◆ TRY IT:
You are asked to filter the data below and copy every line holding "agent".

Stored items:
+--

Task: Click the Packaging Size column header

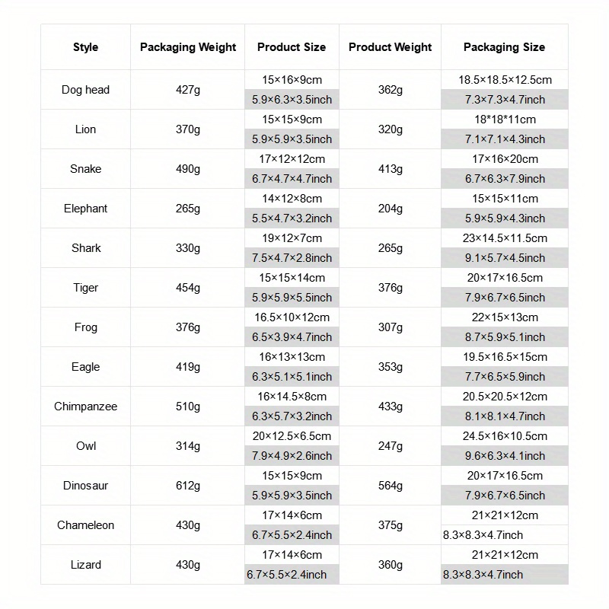Action: click(x=504, y=47)
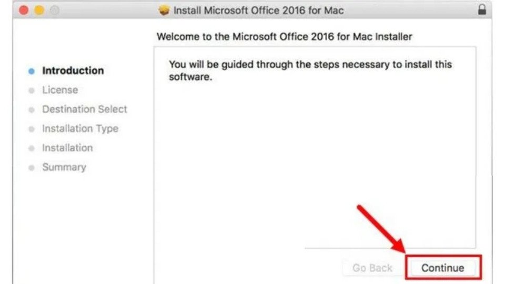Image resolution: width=505 pixels, height=284 pixels.
Task: Select the Introduction step in the sidebar
Action: tap(73, 70)
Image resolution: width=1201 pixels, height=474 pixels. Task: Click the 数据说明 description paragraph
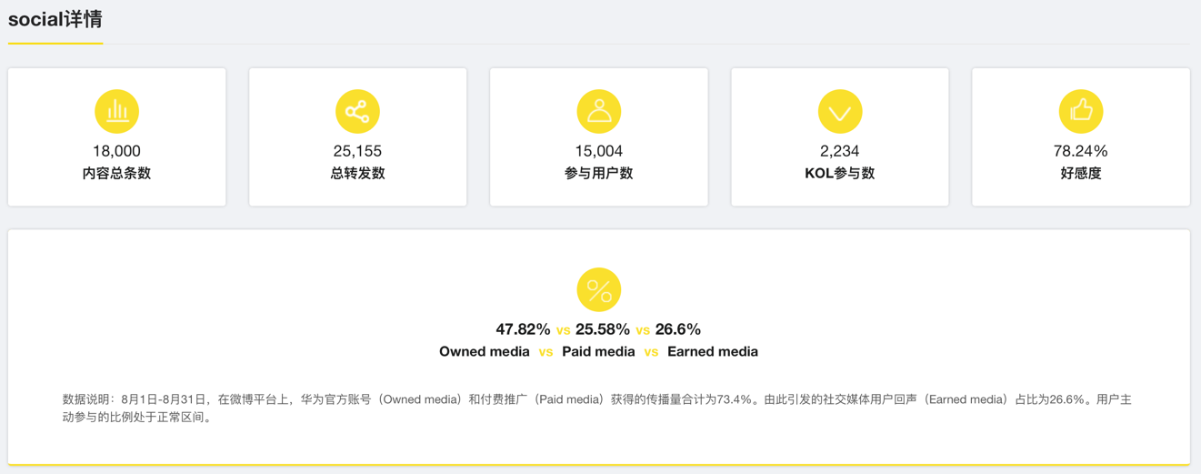[x=597, y=408]
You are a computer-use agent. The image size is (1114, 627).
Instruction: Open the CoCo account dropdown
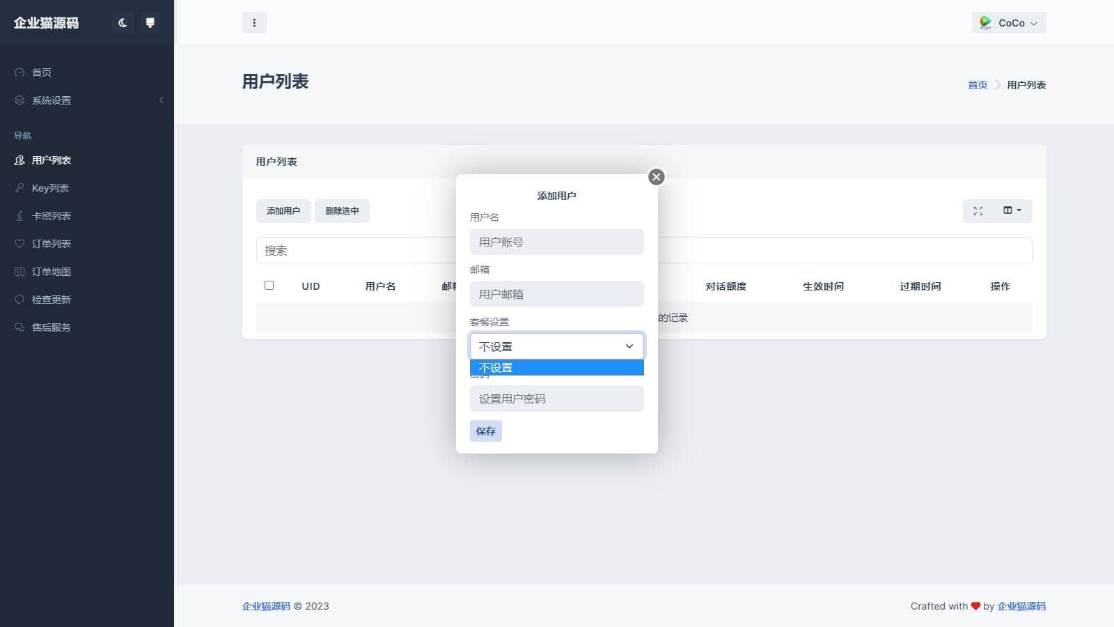coord(1009,23)
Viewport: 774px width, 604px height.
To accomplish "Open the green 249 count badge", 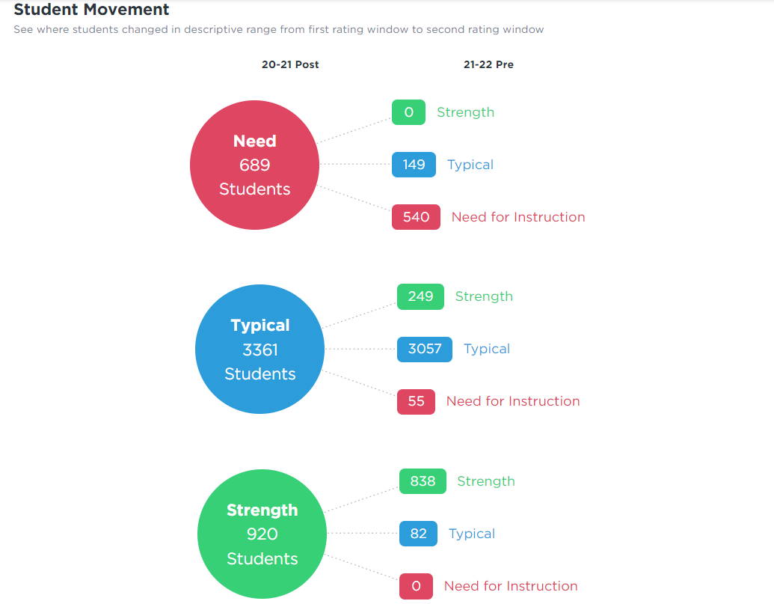I will [420, 296].
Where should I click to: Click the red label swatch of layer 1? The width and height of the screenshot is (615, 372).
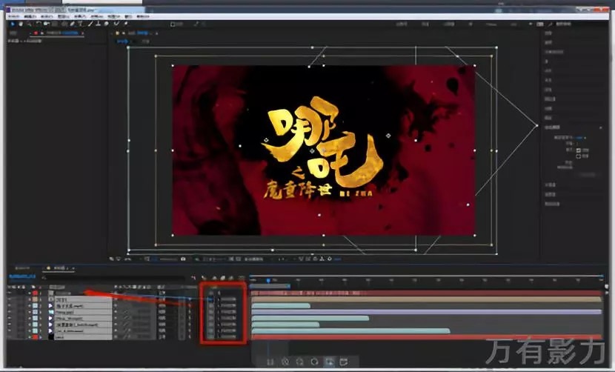pyautogui.click(x=33, y=293)
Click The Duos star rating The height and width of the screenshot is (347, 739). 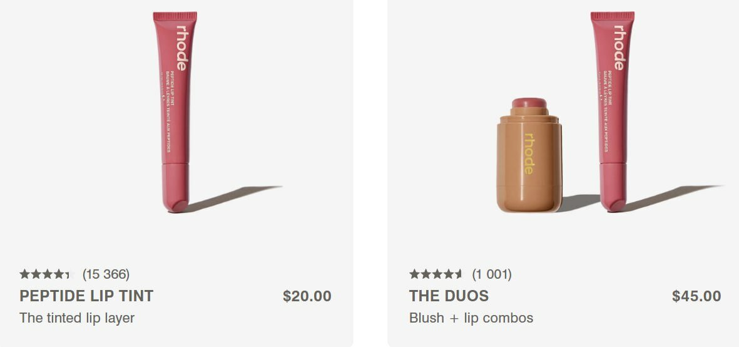coord(436,274)
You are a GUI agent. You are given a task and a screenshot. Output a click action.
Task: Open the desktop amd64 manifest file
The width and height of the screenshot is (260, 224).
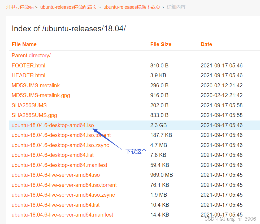click(x=59, y=165)
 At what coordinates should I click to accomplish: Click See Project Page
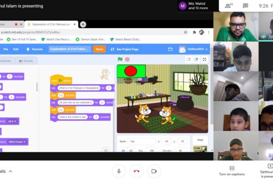click(125, 49)
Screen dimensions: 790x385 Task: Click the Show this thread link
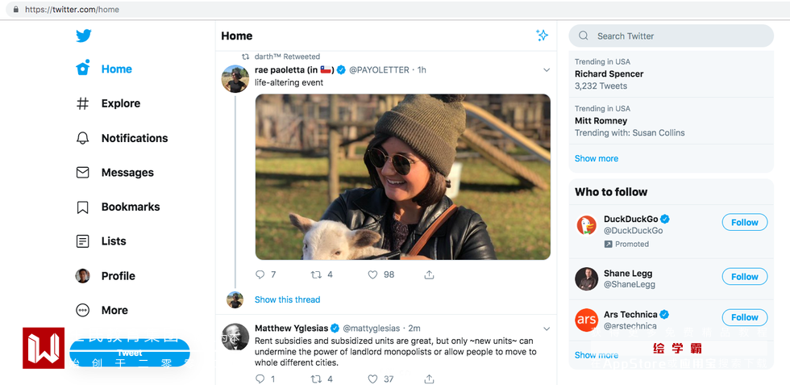pos(287,299)
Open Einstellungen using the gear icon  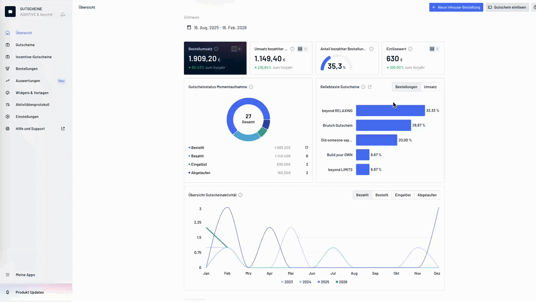coord(7,116)
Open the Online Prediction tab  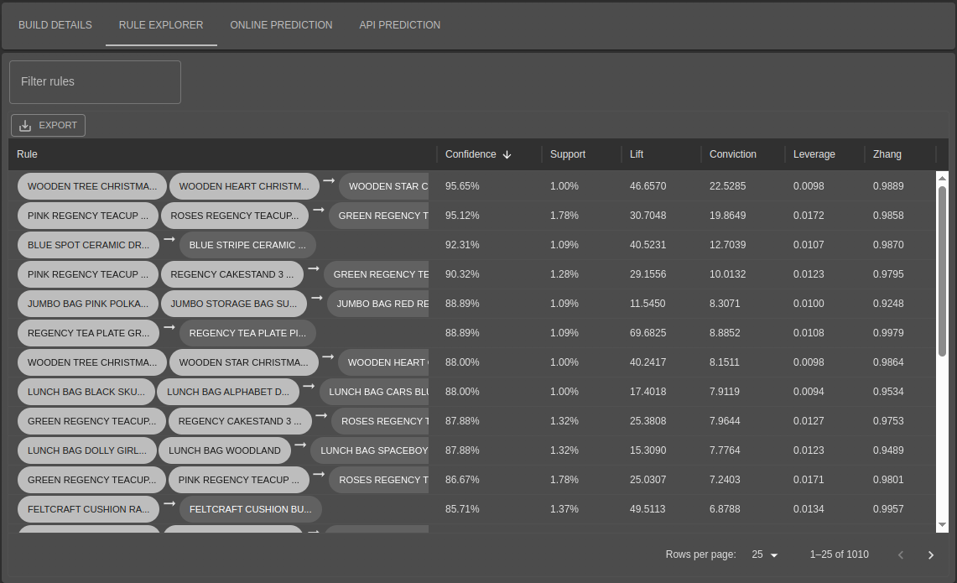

+--

◆ ANSWER SECTION:
You are a computer-use agent. The image size is (1114, 627).
You are a GUI agent. You are given a task and a screenshot. Output a click action.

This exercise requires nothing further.